**** DATASET EXCERPTS

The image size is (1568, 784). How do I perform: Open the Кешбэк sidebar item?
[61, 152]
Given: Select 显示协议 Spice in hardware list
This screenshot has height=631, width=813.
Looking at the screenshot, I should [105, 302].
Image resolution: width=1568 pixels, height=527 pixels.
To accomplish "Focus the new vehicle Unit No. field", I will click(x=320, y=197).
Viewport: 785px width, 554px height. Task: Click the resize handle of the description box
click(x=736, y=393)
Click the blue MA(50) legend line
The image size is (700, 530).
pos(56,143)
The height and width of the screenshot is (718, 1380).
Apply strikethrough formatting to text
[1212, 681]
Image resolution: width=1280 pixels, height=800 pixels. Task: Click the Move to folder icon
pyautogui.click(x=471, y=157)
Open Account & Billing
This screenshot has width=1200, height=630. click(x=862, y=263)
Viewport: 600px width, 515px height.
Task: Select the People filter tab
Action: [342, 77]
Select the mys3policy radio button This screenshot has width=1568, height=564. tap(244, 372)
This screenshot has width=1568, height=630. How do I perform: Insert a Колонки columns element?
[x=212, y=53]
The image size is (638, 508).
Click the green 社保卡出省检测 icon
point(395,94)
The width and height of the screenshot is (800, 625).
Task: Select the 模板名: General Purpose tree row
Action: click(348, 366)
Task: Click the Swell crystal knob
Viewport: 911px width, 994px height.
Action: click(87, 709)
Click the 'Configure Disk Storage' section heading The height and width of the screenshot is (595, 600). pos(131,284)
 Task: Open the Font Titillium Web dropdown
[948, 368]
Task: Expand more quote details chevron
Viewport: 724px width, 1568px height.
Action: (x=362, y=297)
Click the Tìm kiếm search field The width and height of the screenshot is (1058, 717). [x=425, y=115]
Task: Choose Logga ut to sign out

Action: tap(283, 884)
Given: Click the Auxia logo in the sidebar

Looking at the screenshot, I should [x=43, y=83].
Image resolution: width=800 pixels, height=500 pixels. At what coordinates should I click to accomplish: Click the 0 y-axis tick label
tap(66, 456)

********

All the entries above need to be reproduced exactly.

The image size is (1568, 784). How do I perform: Open the Кешбэк sidebar item?
[61, 152]
Given: Select 显示协议 Spice in hardware list
This screenshot has height=631, width=813.
Looking at the screenshot, I should [105, 302].
Image resolution: width=1568 pixels, height=527 pixels.
To accomplish "Focus the new vehicle Unit No. field", I will click(x=320, y=197).
Viewport: 785px width, 554px height. Task: Click the resize handle of the description box
click(x=736, y=393)
Click the blue MA(50) legend line
The image size is (700, 530).
pos(56,143)
The height and width of the screenshot is (718, 1380).
Apply strikethrough formatting to text
[1212, 681]
Image resolution: width=1280 pixels, height=800 pixels. Task: Click the Move to folder icon
pyautogui.click(x=471, y=157)
Open Account & Billing
This screenshot has width=1200, height=630. click(x=862, y=263)
Viewport: 600px width, 515px height.
Task: Select the People filter tab
Action: [342, 77]
Select the mys3policy radio button This screenshot has width=1568, height=564. tap(244, 372)
This screenshot has width=1568, height=630. How do I perform: Insert a Колонки columns element?
[x=212, y=53]
The image size is (638, 508).
Click the green 社保卡出省检测 icon
point(395,94)
The width and height of the screenshot is (800, 625).
Task: Select the 模板名: General Purpose tree row
Action: click(348, 366)
Task: Click the Swell crystal knob
Viewport: 911px width, 994px height.
Action: click(87, 709)
Click the 'Configure Disk Storage' section heading The height and width of the screenshot is (595, 600). pos(131,284)
 Task: Open the Font Titillium Web dropdown
[948, 368]
Task: Expand more quote details chevron
Viewport: 724px width, 1568px height.
Action: (x=362, y=297)
Click the Tìm kiếm search field The width and height of the screenshot is (1058, 717). [x=425, y=115]
Task: Choose Logga ut to sign out

Action: tap(283, 884)
Given: Click the Auxia logo in the sidebar

Looking at the screenshot, I should [x=43, y=83].
Image resolution: width=800 pixels, height=500 pixels. At what coordinates should I click to accomplish: Click the 0 y-axis tick label
tap(66, 456)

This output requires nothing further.